I was looking on andysautosport.com today and came across the steering wheel link.Some range from 30-200 dollars, was wondering if any one had one and how hard it would be to do, they come with all mounting hardware, and some say a specific mm size some dont not sure what that means. Can you guys help me out? as i was thinking about it to give my interior a better edge.


----------



## tecollins1 (Nov 6, 2011)

I will guarantee that most people will say not to get a aftermarket steering wheel because "no airbag" plus no electronics either ( cruise control ) 
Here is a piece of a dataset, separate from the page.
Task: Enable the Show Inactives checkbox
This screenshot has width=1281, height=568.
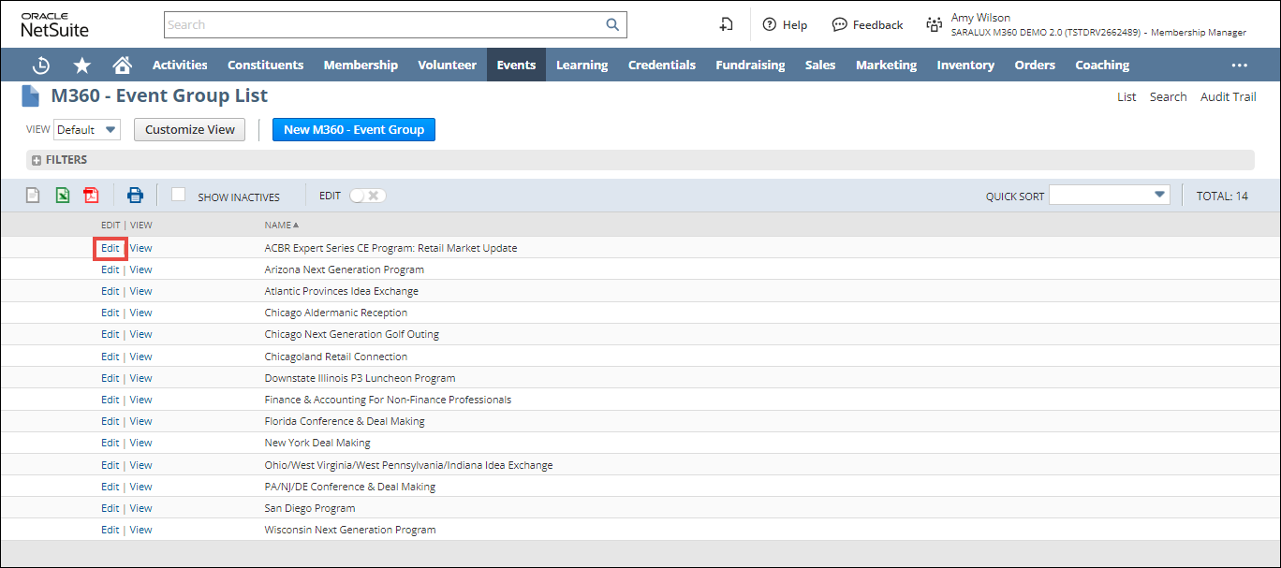Action: (179, 195)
I'm looking at getting the leather wrapped oem with the cruise control off eBay sometime in the near future


Sent from iPhone 4


----------



## Cruze_EcoJAY (Nov 29, 2011)

Well i dont have any controls on my steering wheel so i will be only losing the airbag, but im thinking of getting a 4 point harness as well maybe with some racing seats cuz they are considerably lighter, so im not so concerned with the loss of airbag, when i crashed my old car 2 winters ago the airbag never went off so i figured screw it if i lose it. Considering how many more there are in the car, and some come with airbags.


----------



## tecollins1 (Nov 6, 2011)

I knew you prob wouldn't have the electronics as I also do not that's why I recommended the leather with cruise because when u hook up the new wheel u can now use the cruise. most on eBay are $100-150

Not sure if you know about how 4 points are sopose to be installed. but the shoulder straps shouldn't be attached to the floor. Usually the case is you need a horizontal bar welded to the structure about shoulder high behind the driver and passenger seat . 

Just giving some helpful info thats all.


Sent from iPhone 4


----------



## Cruze_EcoJAY (Nov 29, 2011)

Ya i knew, some companies sell bars that mount to the back of the seat so they clip on rather than screwing in. I have 7 color leds inside and just want some more stuff to make it unique lol. Btw Tec how long did it take for your trunk cover to come in. They processed it on the 7th so its been 5 business day, hopin its here this week


----------



## tecollins1 (Nov 6, 2011)

It didn't take long at all prob 1 week (holiday week as well)but depends what state u live in. I believe they shipped from NC so if ur close to east coast then ur good I'm in pittsburgh, PA 


Sent from iPhone 4


----------



## Cruze_EcoJAY (Nov 29, 2011)

Ok im in Ohio next to Erie PA, so it should be here by friday at latest


----------



## VGT (Oct 9, 2011)

No Airbags, a 4pt Harness, and racing seats. In a Cruze Eco.


----------



## Cruze_EcoJAY (Nov 29, 2011)

My car my style get over it. I like certain things idc if anyone else does not


----------



## Cruze_EcoJAY (Nov 29, 2011)

Decided against it safety issues.


----------



## Cruze_EcoJAY (Nov 29, 2011)

Close thread


----------